## Work order
Your task is to repeat exactly the lines below between the line holding "Viewport: 863px width, 395px" and the line holding "Given: Open the Target dropdown showing Tags", inclusive, and only those.
-=-=-=-=-
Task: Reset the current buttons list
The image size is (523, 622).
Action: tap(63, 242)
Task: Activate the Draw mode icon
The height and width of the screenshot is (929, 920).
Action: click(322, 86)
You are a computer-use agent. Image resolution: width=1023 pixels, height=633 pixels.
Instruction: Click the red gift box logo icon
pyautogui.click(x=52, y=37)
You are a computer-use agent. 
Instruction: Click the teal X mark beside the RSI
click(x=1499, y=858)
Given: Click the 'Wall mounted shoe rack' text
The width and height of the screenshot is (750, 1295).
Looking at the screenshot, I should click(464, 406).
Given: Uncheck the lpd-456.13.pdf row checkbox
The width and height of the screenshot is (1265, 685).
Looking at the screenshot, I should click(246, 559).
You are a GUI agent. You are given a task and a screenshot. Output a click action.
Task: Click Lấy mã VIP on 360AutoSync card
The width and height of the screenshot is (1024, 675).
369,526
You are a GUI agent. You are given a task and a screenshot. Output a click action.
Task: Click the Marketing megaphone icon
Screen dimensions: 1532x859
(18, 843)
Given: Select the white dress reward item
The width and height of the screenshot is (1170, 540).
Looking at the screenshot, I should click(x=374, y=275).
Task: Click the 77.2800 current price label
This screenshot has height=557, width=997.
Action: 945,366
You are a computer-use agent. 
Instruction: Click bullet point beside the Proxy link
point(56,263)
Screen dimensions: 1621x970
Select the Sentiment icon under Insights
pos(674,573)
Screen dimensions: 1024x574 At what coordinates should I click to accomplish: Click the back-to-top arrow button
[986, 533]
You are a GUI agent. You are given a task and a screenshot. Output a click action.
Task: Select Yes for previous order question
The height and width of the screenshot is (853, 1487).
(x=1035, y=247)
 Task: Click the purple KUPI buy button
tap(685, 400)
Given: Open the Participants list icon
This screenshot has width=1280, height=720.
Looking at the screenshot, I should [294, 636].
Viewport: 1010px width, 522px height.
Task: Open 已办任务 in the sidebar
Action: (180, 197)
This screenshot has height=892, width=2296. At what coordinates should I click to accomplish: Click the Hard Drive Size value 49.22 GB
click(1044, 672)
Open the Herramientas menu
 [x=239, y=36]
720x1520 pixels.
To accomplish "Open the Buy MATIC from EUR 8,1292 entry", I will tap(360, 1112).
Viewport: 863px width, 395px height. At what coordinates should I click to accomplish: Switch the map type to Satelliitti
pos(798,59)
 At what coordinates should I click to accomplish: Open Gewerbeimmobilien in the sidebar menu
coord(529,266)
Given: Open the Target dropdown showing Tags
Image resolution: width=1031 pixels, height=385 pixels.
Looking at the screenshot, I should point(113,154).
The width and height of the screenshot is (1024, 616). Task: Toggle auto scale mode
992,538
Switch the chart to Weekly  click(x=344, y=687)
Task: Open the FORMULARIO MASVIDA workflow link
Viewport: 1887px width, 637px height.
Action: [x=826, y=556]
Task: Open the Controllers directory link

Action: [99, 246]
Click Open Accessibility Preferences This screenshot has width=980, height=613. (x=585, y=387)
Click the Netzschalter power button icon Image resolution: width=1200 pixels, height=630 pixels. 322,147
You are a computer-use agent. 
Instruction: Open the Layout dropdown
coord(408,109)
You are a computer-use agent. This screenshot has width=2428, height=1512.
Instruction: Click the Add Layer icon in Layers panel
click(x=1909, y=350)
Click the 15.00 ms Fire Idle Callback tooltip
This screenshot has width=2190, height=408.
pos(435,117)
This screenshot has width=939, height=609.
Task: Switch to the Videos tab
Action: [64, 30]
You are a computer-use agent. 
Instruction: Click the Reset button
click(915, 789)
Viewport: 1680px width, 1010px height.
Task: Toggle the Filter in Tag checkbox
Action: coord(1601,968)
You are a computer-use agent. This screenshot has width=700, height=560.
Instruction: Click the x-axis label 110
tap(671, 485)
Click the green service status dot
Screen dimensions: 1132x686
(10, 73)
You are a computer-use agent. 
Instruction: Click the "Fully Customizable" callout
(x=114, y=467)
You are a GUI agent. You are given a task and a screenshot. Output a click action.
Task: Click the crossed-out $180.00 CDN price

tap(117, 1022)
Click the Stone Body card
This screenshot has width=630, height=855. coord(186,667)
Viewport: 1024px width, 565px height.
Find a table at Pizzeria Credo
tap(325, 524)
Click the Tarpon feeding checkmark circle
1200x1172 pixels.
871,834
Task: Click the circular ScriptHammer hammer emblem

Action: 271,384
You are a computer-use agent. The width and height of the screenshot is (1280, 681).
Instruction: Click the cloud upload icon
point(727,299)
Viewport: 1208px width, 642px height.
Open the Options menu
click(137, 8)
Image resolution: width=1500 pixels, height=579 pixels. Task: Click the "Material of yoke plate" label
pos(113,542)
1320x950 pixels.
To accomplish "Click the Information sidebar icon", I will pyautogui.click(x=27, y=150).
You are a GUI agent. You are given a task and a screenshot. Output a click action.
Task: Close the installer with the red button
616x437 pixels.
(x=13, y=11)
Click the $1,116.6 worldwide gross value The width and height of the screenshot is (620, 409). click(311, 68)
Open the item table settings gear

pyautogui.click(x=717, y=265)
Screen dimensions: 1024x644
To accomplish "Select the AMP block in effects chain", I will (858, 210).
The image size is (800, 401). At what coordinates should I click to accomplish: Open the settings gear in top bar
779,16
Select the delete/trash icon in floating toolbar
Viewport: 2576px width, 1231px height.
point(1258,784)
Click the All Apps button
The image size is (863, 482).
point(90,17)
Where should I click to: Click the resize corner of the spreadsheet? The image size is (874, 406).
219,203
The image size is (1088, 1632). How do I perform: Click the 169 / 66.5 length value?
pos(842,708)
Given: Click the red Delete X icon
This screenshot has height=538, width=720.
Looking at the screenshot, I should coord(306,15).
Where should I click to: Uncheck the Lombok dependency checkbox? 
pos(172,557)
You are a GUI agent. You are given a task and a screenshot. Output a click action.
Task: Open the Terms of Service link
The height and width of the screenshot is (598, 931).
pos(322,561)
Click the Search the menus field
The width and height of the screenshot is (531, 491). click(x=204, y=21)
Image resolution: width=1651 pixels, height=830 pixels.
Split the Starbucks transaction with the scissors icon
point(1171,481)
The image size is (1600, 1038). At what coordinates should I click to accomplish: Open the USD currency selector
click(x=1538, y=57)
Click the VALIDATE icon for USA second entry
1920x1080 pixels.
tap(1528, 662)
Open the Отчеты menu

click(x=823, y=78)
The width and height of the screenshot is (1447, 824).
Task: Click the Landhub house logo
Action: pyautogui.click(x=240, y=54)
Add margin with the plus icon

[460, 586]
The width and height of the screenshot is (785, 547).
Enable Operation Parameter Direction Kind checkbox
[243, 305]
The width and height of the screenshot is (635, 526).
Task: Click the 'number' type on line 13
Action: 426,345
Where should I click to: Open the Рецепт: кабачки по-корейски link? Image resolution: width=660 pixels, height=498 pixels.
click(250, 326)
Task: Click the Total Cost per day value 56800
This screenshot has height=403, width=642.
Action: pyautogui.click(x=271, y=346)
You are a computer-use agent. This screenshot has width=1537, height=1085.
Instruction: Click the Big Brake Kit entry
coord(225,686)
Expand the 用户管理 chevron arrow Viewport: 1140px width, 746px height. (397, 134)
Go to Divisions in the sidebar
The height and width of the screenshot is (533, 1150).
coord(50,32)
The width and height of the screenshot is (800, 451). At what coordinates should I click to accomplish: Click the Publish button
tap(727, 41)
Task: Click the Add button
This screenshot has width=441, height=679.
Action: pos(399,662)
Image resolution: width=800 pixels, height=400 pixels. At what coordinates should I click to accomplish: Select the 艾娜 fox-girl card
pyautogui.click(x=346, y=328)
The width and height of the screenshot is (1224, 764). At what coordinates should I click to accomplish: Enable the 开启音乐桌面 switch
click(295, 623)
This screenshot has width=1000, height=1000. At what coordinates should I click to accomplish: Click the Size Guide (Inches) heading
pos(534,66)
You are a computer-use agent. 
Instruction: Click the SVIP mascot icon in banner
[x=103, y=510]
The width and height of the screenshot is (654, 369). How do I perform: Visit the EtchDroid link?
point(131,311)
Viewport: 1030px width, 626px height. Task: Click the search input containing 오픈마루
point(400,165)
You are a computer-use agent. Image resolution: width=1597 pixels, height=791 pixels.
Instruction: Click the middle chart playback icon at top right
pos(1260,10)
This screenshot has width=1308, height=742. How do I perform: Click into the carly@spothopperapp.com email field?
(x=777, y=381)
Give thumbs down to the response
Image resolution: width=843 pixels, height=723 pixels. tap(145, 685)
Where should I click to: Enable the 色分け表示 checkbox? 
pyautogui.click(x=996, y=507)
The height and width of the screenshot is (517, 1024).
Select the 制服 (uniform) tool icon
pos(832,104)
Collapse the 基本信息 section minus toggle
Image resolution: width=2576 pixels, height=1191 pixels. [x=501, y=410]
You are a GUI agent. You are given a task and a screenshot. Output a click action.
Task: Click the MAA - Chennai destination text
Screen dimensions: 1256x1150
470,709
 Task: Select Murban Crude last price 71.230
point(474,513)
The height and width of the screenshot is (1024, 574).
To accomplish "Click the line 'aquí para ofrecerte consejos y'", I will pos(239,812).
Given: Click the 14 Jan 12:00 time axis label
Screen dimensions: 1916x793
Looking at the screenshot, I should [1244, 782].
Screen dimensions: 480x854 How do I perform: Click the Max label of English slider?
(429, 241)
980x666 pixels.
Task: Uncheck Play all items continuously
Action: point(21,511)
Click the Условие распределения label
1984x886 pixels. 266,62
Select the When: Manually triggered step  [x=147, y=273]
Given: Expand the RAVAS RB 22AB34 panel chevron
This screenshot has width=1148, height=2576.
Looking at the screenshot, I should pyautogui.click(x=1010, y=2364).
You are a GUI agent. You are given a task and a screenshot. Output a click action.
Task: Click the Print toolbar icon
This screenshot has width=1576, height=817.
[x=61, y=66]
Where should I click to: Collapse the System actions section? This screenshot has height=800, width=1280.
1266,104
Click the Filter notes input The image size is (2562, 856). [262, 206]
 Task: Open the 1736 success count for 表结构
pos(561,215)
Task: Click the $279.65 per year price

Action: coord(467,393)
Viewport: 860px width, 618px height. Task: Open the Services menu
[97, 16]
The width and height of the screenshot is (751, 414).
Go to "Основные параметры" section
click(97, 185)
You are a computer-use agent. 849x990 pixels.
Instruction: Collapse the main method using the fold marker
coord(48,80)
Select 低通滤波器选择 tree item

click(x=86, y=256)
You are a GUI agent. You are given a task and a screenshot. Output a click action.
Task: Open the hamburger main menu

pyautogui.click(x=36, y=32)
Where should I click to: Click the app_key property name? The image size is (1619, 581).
-=-=-=-=-
## Response to this task
Viewport: 863px width, 395px height. At what coordinates should I click to accomplish: Switch the map type to Satelliitti
pos(798,59)
 At what coordinates should I click to accomplish: Open Gewerbeimmobilien in the sidebar menu
coord(529,266)
Given: Open the Target dropdown showing Tags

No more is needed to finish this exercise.